Too many books are following a formula. The Hero's Journey, or elements of it, is common. Once you see it, you can't unsee it. The meet-cute. Conversational conventions. Stupid decisions. False conflict. Teenage sulks. Unrealistic stakes. Impossible deadlines. Whatever. Boring.

Movies are even worse. The comic book superhero movies are all that and more. Or less, depending on how you look at it. Even the trailers are all the same. I don't watch many trailers any more. If the poster has a gun in it, I don't watch. If the blurb has the words revenge, justice, payback, mission, taut, and a bunch more, I don't watch.

However, I do like browsing IMDB to see what actors or writers I like have been up to lately. Or a long time ago. One of the recent books from the library was about Stanley Kubrick. It turned out to be way too much detail about other people's recollections of his work.
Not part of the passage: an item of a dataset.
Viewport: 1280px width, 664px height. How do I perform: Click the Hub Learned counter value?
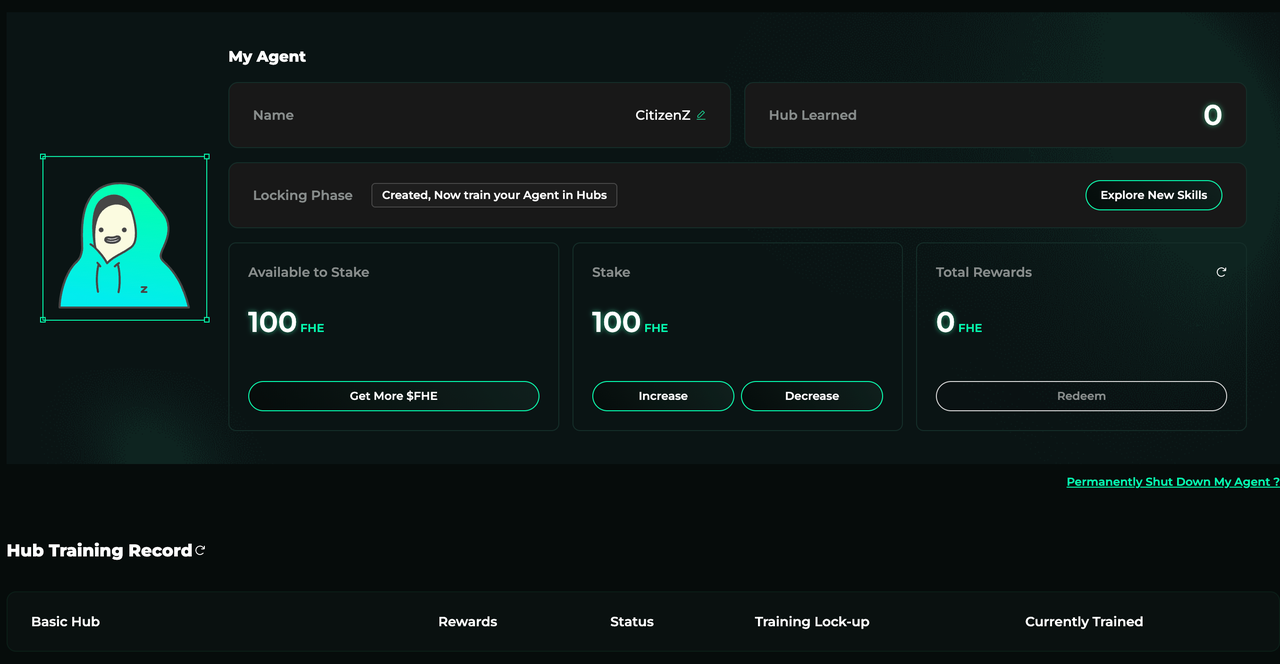(1212, 115)
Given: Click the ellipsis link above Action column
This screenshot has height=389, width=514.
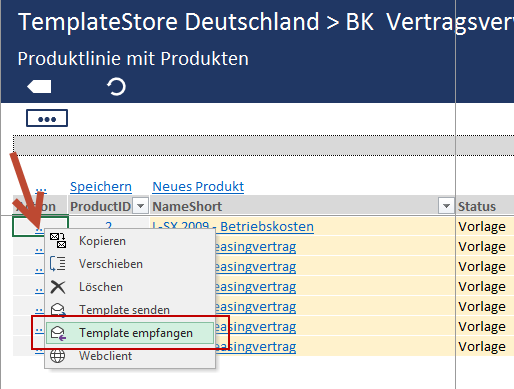Looking at the screenshot, I should 41,189.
TLDR. But on the same trip I saw Dr Strangelove in the dvd bin, and brought it home. I had not known it was the first movie role for Jame Earl Jones. It was released 1964. It was an odd look at a world that lots of people now still remember, and it seems so strange, yet we got here from there.
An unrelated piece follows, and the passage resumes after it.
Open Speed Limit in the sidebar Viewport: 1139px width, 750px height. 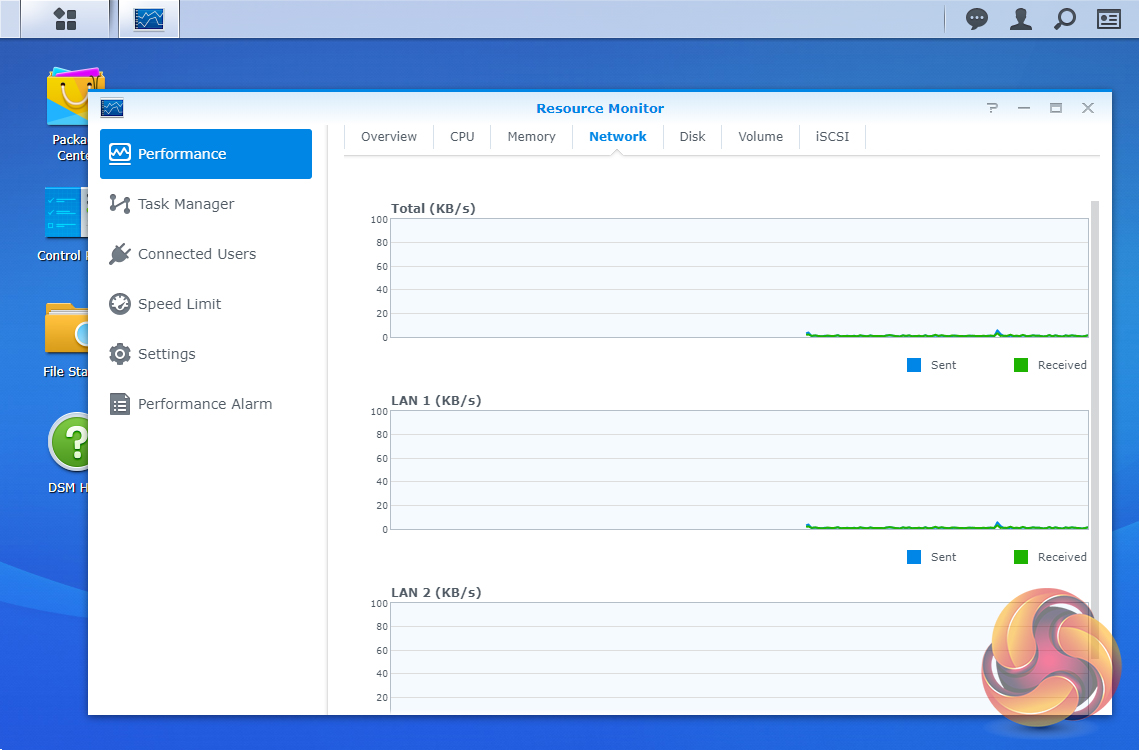(180, 304)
Which by an indirect route I won't detail here, got me watching the trailer for Plunkett and Macleane. We'd seen it when it first came out, and I remember it being fun. Holy doodle! It had that "ONE MAN" trailer voice, and it was so weird hearing that again. That came out in 1999, which wasn't all that long ago.

Which got me to a young Liv Tyler, and then to Lord of the Rings, which came out 2001. Even people that had never read Lord of the Rings wanted to see the movies, and the wait between releases was brutal. As for the wait between that and The Hobbit, they should have kept waiting. 

I still remember reading the books the first time. I was in high school, and finished The Two Towers. Boom, the iron gate closing. I was right there in the dark with Sam. It was late. Really late. I seriously thought of starting The Return of the King to see what happened, and decided I'd better not. I knew I wouldn't be able to put it down, and it was likely going to be dawn when I finished. I've read it any number of times since, but oddly enough I haven't read the books since the movies came out. I won't say they spoiled the books for me. The movies did a good job of translating the books to screen, and what works in one medium doesn't work in another. I'm told there are more movies coming out, based on the Silmarillion. My hopes are not high.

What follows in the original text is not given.